Question

Find the angle \(\theta\) between the vectors. $$ \begin{array}{l} \mathbf{u}=2 \mathbf{i}-3 \mathbf{j}+\mathbf{k} \\ \mathbf{v}=\mathbf{i}-2 \mathbf{j}+\mathbf{k} \end{array} $$

Short answer

The angle θ between the vectors u and v is approximately \(\arccos(\frac{9}{\sqrt{14} \sqrt{6}})\) degrees, which is about 16.26 degrees when evaluated.

Step-by-step solution

Calculating the Dot Product

Find the dot product of the vectors u and v. This is calculated by multiplying the corresponding i, j, k values between the two vectors and summing up those products. In this case, it would be \((2*1) + ((-3)*(-2)) + (1*1) = 2 + 6 + 1 = 9.\)

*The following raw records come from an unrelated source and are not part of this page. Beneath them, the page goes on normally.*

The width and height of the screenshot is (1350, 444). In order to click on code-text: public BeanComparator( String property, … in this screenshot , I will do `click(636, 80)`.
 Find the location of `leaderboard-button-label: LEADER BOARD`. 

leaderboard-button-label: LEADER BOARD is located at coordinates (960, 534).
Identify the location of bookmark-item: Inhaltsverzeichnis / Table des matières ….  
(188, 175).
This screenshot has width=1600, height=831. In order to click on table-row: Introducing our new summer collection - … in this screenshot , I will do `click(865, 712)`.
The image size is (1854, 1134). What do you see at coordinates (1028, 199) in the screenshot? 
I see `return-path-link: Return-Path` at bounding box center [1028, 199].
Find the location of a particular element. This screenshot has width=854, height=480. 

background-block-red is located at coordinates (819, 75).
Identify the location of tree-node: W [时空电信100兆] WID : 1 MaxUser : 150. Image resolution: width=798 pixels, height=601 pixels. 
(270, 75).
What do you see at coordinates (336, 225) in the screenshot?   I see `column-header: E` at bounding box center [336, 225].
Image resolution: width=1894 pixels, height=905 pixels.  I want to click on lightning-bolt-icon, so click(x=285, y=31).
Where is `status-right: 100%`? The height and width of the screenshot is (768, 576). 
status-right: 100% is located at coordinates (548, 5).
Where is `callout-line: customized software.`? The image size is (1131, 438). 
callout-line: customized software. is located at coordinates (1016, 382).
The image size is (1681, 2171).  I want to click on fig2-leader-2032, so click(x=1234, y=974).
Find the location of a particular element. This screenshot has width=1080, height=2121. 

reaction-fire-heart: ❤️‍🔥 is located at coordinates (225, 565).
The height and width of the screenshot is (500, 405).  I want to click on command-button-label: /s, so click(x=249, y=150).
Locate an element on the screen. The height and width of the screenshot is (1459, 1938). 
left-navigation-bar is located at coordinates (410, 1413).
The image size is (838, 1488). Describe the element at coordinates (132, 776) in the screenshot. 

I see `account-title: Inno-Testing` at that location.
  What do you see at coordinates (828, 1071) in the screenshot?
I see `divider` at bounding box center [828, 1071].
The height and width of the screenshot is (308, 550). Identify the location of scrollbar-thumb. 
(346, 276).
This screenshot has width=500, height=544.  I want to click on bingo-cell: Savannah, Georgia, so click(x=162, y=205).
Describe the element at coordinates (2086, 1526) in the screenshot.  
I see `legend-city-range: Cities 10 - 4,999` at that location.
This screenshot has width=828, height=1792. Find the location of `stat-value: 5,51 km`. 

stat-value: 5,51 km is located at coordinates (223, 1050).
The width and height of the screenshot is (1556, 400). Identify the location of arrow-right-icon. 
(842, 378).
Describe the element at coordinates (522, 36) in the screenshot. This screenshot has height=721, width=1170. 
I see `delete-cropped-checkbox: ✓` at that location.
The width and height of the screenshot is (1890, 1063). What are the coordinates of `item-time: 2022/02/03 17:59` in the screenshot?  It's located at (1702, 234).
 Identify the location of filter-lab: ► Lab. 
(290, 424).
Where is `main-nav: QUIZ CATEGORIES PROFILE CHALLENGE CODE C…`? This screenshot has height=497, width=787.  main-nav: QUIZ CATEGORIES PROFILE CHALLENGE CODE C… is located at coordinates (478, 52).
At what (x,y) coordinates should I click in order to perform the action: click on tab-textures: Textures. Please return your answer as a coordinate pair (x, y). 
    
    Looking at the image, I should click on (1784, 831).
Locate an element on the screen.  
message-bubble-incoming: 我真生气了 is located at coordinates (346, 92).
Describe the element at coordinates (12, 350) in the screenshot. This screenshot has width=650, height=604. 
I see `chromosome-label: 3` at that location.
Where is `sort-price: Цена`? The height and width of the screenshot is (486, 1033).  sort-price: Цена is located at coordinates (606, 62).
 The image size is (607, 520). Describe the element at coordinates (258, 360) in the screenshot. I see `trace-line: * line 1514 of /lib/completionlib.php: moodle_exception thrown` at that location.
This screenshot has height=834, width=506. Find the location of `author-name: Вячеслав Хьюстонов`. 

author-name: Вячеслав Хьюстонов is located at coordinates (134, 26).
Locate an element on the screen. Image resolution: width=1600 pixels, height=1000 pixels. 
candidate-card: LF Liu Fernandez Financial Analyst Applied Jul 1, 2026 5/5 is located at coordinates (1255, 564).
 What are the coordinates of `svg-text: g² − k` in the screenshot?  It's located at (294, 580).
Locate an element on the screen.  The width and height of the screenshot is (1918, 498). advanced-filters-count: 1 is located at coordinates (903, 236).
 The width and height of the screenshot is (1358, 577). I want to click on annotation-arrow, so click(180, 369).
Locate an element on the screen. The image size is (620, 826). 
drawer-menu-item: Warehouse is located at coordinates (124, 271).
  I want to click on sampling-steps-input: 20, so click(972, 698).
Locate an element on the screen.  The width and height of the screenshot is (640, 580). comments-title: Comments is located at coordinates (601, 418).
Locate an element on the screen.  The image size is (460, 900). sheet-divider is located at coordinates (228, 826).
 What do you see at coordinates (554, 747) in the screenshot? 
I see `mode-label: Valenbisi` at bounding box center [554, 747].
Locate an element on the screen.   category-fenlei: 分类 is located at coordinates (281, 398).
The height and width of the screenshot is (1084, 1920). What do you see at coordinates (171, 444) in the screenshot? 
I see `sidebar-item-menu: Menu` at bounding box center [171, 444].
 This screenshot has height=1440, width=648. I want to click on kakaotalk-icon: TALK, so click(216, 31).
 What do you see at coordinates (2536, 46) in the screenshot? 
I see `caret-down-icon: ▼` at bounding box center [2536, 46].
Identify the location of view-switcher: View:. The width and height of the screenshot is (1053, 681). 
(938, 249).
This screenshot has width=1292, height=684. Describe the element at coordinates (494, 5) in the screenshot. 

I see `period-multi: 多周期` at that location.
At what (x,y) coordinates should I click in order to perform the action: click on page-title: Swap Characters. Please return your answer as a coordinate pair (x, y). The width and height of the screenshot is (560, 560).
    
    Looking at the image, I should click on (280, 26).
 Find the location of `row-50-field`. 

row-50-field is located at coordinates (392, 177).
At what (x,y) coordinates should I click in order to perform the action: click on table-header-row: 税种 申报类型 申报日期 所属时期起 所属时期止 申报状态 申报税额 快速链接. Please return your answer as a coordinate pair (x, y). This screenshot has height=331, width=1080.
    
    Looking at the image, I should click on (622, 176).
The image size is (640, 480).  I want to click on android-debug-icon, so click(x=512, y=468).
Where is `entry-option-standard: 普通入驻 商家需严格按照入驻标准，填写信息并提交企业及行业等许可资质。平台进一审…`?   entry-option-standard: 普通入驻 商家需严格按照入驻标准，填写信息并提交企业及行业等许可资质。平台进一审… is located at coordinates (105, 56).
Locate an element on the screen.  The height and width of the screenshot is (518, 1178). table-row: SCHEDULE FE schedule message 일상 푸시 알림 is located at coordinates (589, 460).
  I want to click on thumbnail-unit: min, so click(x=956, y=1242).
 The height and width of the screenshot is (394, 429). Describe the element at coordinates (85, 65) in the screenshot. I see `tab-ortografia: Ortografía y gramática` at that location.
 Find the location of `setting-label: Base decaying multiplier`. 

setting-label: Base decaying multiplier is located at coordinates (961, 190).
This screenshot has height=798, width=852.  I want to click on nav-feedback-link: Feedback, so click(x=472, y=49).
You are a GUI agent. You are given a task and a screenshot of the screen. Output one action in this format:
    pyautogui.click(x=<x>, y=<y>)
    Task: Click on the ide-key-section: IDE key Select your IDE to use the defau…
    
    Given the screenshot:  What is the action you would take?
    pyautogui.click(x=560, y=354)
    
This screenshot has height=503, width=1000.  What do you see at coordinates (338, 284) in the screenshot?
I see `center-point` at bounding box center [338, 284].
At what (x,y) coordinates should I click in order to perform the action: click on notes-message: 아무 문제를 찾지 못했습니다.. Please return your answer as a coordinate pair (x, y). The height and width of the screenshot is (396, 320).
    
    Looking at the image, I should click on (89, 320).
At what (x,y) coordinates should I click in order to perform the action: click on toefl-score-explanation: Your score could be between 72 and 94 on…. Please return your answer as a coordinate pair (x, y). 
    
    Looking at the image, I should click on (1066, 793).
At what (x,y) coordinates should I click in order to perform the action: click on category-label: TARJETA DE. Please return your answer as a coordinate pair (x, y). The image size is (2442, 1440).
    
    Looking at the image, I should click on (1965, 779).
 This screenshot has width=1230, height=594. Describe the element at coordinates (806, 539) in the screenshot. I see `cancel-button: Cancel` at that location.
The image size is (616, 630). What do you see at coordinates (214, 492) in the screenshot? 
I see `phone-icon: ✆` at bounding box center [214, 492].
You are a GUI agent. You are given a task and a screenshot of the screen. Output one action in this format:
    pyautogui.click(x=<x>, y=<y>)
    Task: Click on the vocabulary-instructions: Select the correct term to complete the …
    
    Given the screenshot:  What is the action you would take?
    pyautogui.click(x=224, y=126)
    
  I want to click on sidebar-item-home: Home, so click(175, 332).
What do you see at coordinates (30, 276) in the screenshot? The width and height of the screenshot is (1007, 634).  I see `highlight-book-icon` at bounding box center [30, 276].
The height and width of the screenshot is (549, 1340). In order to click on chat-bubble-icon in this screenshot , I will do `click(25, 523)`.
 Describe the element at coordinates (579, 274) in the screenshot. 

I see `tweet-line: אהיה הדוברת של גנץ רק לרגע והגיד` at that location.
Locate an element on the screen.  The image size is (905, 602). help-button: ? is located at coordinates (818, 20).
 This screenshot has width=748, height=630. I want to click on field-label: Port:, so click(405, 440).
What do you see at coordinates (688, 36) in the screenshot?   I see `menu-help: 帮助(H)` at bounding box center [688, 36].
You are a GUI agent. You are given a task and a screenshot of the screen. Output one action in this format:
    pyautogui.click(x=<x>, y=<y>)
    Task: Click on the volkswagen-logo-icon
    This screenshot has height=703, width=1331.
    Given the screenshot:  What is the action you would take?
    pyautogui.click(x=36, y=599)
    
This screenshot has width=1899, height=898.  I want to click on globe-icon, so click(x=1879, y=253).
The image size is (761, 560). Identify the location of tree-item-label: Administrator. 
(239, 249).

Calculating the Magnitude of Each Vector

The magnitude of a vector is calculated by squaring each i, j, k component, summing them all up, then taking the square root of that sum. For vector u, this would be \(\sqrt{(2^2) + ((-3)^2) + (1^2)} = \sqrt{14}\), and for vector v this would be \(\sqrt{(1^2) + ((-2)^2) + (1^2)} = \sqrt{6}\).

Calculating the Angle

The formula to calculate the angle between two vectors is \(\cos(\theta) = \frac{u \cdot v}{||u|| ||v||}\). Using the values calculated from the previous steps: \(\cos(\theta) = \frac{9}{\sqrt{14} \sqrt{6}}\). Now, to get theta, take the arccosine of the above value. Remember that your calculator should be in degree mode if you're looking to get the angle in degrees.